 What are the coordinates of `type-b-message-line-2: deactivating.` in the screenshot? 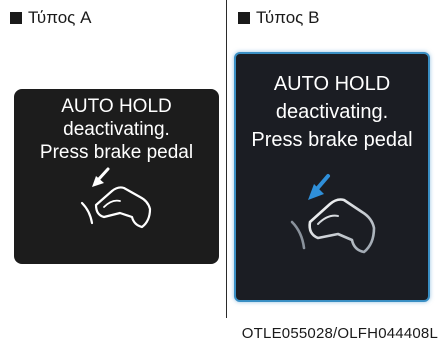 It's located at (332, 112).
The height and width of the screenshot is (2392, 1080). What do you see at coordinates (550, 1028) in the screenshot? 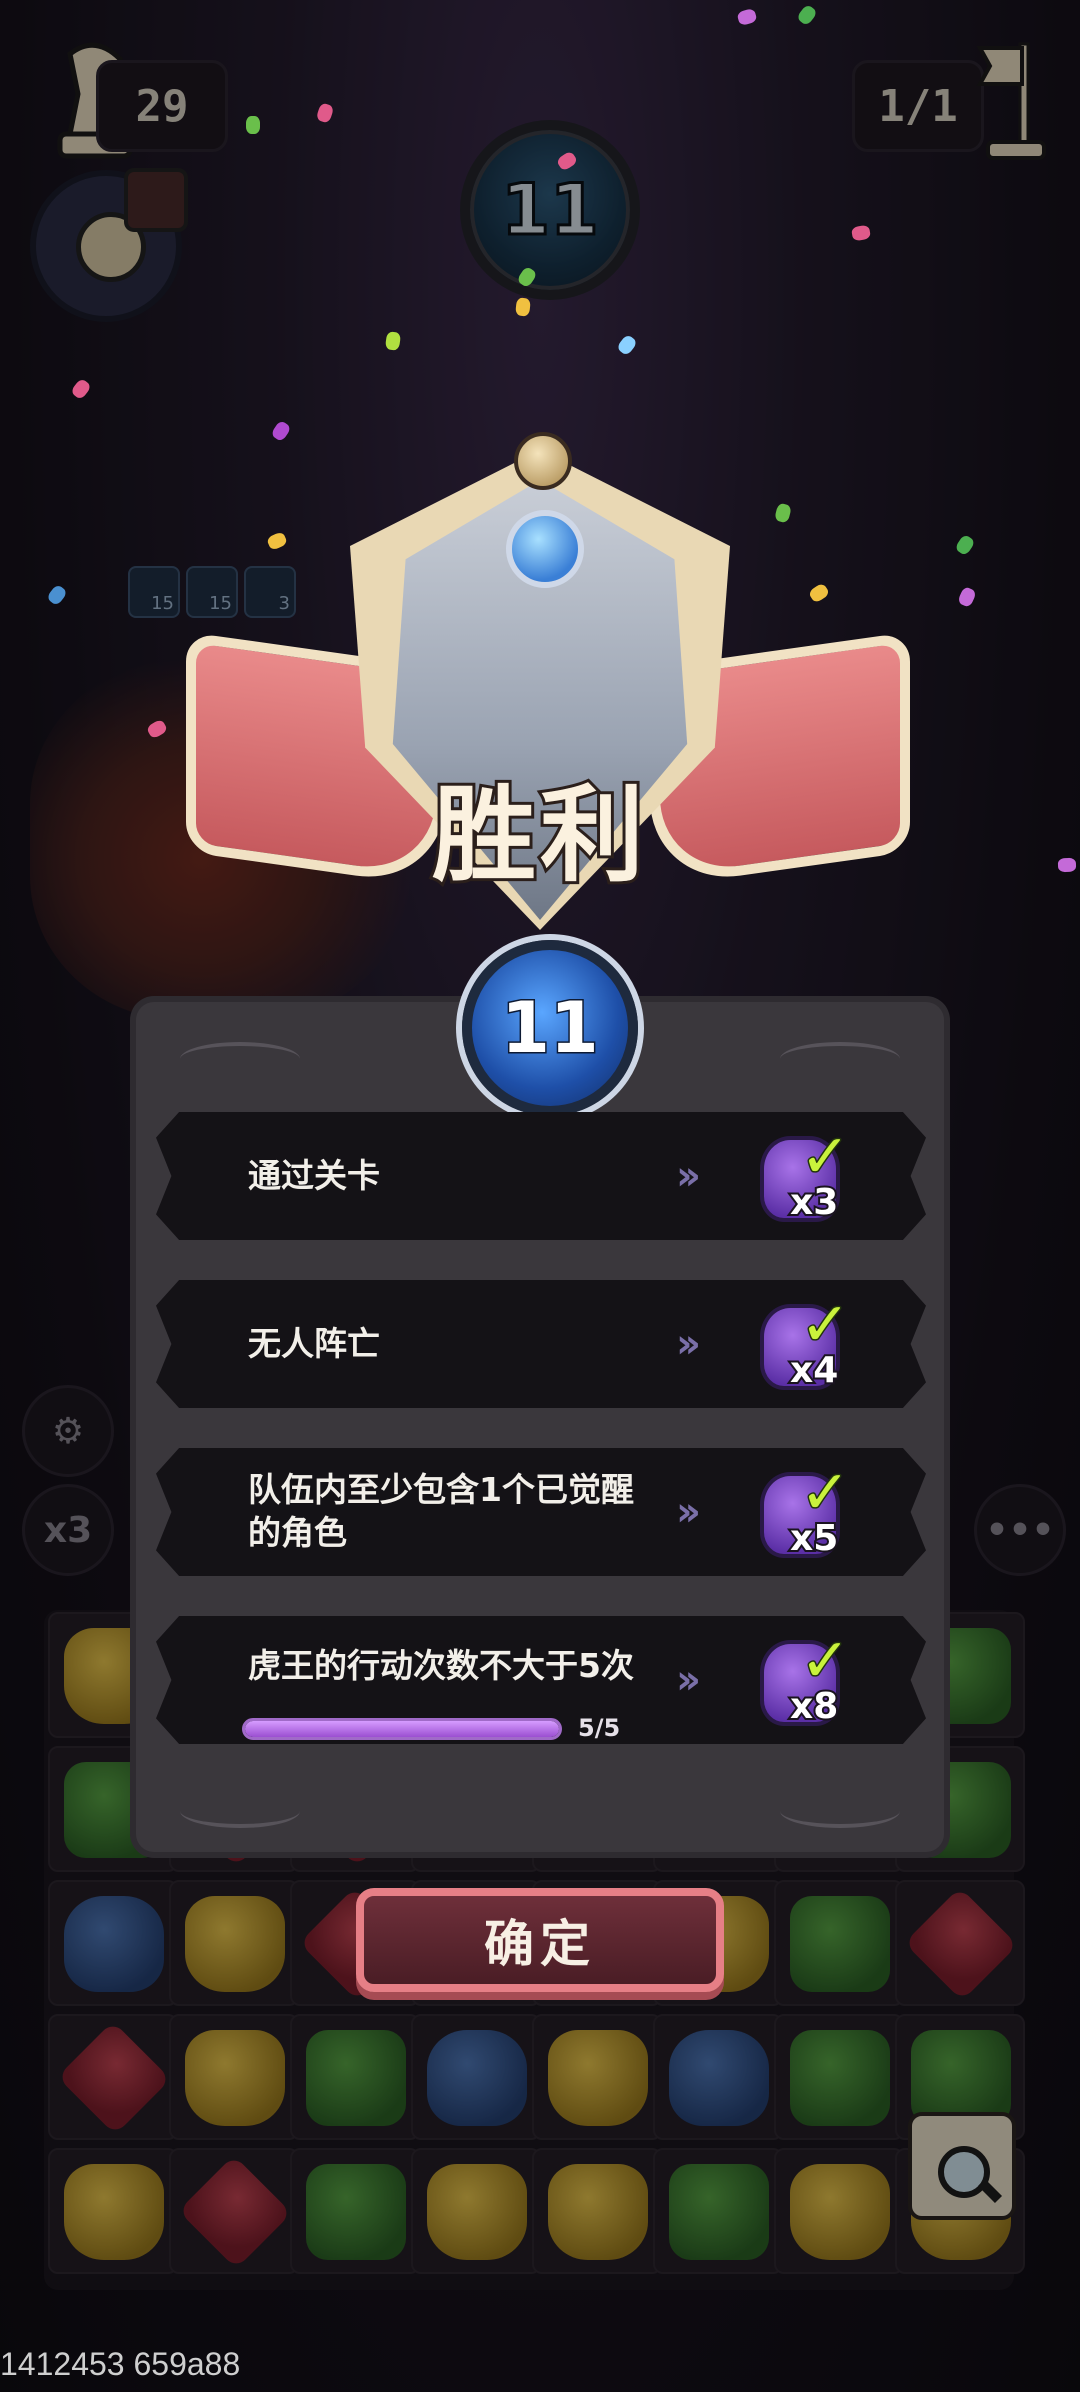
I see `level-badge: 11` at bounding box center [550, 1028].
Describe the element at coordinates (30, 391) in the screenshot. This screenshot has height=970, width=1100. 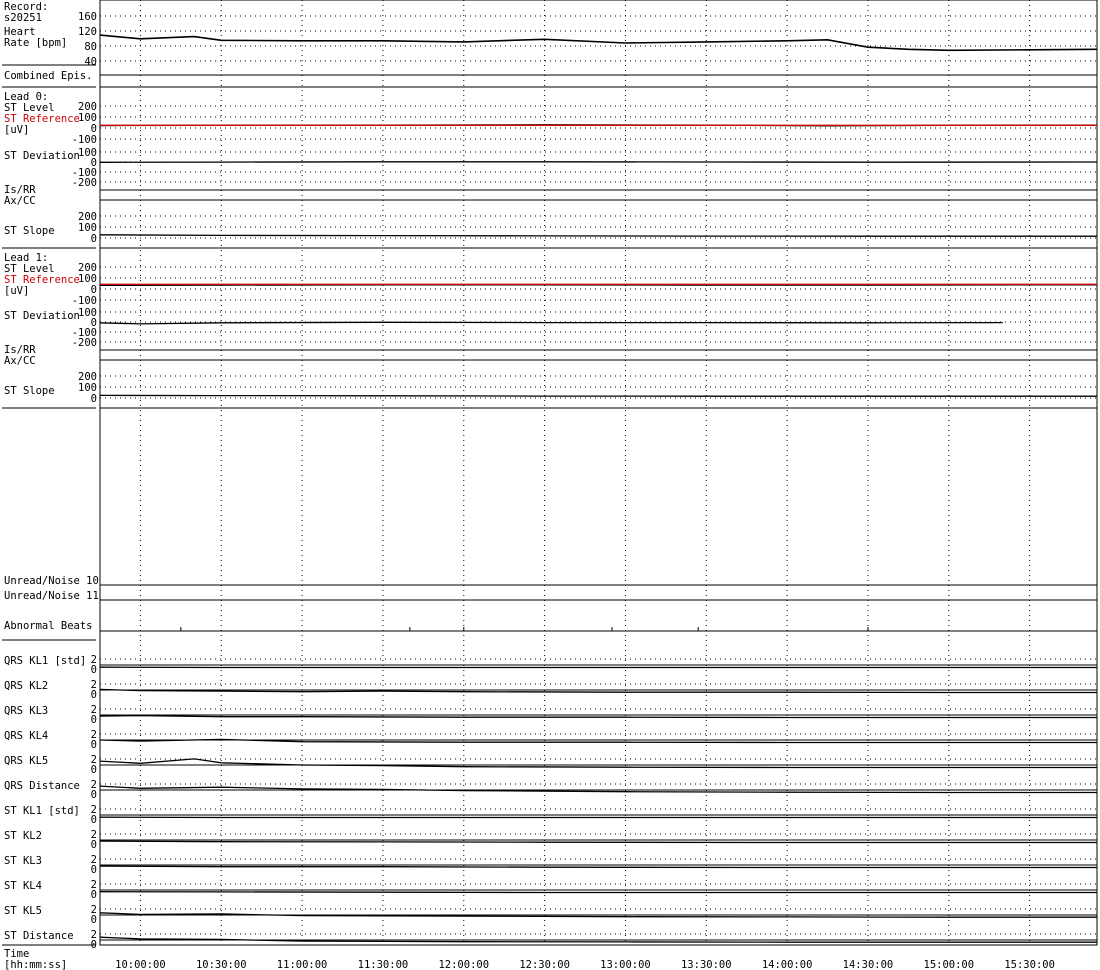
I see `panel-label-lead1_slope: ST Slope` at that location.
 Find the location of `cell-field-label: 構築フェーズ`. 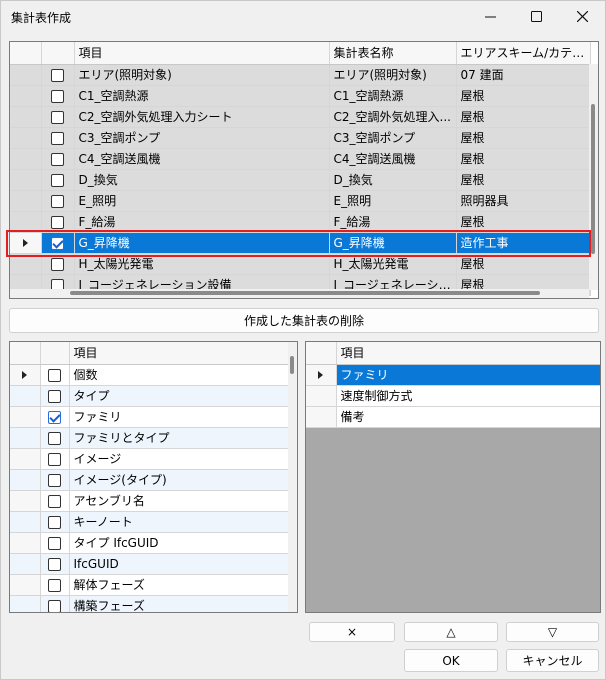

cell-field-label: 構築フェーズ is located at coordinates (179, 604).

==============================

> [Instruction]: Return, word for word, the part of the records that opens with the line containing "The height and" and closes with the line containing "center [550, 1028].", including both of those lines. Leave out the pictures.

> [Exercise result]:
The height and width of the screenshot is (2392, 1080). What do you see at coordinates (550, 1028) in the screenshot? 
I see `level-badge: 11` at bounding box center [550, 1028].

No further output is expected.